There is more that needs to be done though. For example, more support should be given to not just instrumentalists but to sopranos and baritones as well. This could be achieved in part by organising more competitions and events.
In addition to this, I could mention the lack of concert room spaces with adequate acoustic elements, the lack of a studio that would be suitable for an orchestra to record in.
Is there a piece of music that you consider to be perfect?
For me it is difficult to choose but I would say that “Requiem” by Mozart comes close. Alternatively “Oratorios” by George Frideric Handel, Tchaikovsky’s PIano Concerto, pieces by Dmitri Shostakovich, or the magnificent music of Igor Stravinsky.
Do you think there is a future for the Balkan classical music scene? Are you a part of driving this?
To nurture a successful Balkan classical music scene, we need to continue with perseverance, tenacity, and commitment on a daily basis. If we can achieve this, then yes I am optimistic for the future.
I would like to add the value and power owned by music as an element which can build bridges, especially in the reality of a post-war Balkan region. It is worth of mention the Balkan Chamber Orchestra conducted by Toshio Yanagisawa, as an example of creating an orchestra with different nationalities- specifically Balkan ones, it could be taken as an example in order to archive bilateral agreements between different Balkans states in order to create cultural bridges whilst not being divided by the past.
What was the proudest moment of your career?
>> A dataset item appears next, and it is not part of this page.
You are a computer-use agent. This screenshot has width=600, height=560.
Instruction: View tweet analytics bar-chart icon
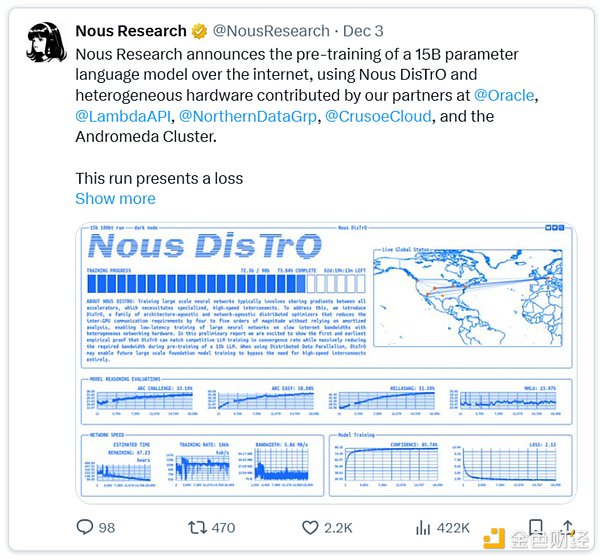pos(421,526)
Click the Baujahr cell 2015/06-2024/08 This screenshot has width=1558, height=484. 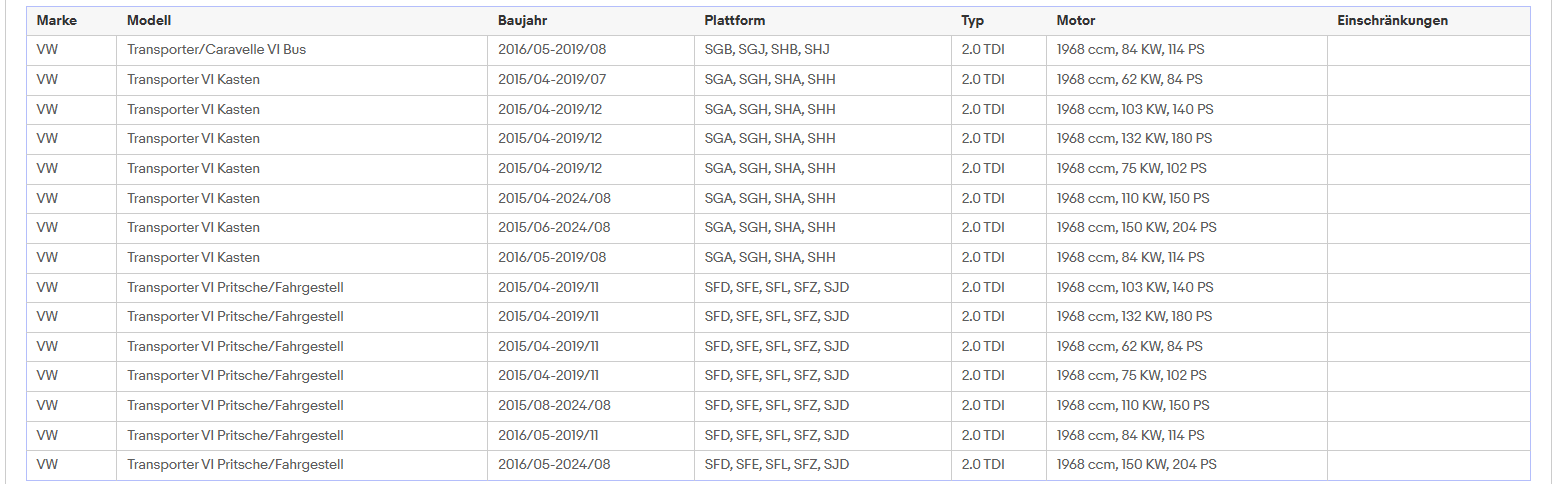tap(591, 228)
The interpretation of my symphonies by the national orchestra is always a wonderful moment- watching your music permeate the public is one of those times when you feel really proud.
Another event that I like to mention is the Sanctification of Mother Teresa ceremony which was organised in the Vatican City, at the Basilica of San Pietro in 2016. The ceremony was broadcasted live, attended my major state representatives, and followed by millions of people across the world.
What events are on your agenda for this year?
On May 26 I will premiere my latest work- a concerto for clarinet and orchestra which will be performed by the National Philharmonic orchestra in Prishtina. Another important project will take place in collaboration with the well-known guitarist, Mr. Petrit Ceku.
I would like to stress that Albania and Kosovo are late to the scene in regards of classical music. In the 19th-20th century whilst we were still learning the scales and pitches, the rest of the world was inheriting symphonies and masterpieces of rare and unmeasurable value. Because of this, we need to create more and expand our list of beautiful compositions and heartfelt pieces. This is what I want for us.